** Records for this exercise follows **
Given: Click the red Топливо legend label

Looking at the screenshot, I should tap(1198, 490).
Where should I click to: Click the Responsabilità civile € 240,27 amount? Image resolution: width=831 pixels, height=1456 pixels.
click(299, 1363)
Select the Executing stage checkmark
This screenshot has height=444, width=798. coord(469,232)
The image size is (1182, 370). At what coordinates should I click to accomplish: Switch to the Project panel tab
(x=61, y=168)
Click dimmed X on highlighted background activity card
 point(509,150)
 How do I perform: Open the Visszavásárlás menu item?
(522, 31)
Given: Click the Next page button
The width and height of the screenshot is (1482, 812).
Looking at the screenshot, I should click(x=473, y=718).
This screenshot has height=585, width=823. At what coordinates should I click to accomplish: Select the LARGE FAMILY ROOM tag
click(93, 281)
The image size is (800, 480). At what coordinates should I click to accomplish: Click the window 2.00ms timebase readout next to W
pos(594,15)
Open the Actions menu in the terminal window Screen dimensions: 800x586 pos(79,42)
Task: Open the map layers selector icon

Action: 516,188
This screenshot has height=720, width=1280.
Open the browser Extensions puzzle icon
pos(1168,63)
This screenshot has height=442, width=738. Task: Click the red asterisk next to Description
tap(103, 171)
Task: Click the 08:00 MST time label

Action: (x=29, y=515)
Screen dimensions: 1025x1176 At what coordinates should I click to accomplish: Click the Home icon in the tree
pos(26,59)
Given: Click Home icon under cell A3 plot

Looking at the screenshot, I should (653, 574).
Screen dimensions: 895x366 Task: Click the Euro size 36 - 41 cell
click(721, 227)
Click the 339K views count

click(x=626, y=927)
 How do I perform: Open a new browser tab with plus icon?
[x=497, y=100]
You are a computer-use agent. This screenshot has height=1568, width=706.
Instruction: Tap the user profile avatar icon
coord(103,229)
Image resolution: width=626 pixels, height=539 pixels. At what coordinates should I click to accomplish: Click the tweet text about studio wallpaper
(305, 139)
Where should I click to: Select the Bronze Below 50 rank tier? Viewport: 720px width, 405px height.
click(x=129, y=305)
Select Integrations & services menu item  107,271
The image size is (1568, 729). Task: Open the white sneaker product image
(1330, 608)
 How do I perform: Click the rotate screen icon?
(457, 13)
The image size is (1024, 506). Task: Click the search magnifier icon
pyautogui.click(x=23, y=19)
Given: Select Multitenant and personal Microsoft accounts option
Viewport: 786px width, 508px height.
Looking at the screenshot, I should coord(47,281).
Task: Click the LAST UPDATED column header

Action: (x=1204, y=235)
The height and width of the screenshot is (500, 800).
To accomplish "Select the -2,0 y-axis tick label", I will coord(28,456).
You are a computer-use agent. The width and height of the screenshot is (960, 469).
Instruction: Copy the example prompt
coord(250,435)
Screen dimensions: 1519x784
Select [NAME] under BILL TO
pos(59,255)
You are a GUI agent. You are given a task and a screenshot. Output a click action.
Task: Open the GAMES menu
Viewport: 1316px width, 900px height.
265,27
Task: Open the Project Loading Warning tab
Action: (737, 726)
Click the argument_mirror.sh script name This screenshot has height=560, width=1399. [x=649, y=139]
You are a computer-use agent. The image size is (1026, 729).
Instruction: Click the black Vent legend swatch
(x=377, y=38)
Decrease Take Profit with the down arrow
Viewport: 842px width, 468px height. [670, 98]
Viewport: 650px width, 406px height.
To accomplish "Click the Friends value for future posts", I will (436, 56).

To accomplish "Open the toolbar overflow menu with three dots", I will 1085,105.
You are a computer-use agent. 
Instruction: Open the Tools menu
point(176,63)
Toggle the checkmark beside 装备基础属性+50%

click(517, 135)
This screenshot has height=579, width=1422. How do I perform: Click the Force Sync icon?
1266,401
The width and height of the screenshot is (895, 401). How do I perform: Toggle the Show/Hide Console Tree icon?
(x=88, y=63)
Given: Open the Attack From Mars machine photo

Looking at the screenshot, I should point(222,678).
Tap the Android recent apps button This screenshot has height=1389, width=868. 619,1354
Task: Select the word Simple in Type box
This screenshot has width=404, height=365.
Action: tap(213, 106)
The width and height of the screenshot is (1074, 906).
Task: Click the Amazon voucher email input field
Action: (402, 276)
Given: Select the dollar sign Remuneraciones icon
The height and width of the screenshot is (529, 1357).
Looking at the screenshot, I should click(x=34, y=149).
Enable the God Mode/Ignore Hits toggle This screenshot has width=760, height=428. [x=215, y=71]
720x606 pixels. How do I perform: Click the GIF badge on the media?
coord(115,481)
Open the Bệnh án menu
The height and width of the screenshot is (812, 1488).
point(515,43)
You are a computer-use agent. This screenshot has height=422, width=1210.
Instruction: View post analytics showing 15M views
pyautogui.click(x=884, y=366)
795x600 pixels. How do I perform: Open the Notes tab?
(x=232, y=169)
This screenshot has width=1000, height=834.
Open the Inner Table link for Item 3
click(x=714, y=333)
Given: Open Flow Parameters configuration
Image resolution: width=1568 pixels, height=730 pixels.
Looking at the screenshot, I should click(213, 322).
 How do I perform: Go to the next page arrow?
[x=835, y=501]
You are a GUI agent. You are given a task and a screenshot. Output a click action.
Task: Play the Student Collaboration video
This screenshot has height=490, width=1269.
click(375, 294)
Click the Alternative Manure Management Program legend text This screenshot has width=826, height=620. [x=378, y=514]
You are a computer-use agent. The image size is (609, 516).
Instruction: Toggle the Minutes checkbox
** End of Records for this exercise **
Aim of the exercise
From the records above, pull every line that carries the word "will".

Result of this task
To accomplish "Select the -2,0 y-axis tick label", I will coord(28,456).
To accomplish "Click the Friends value for future posts", I will (436, 56).
To accomplish "Open the toolbar overflow menu with three dots", I will 1085,105.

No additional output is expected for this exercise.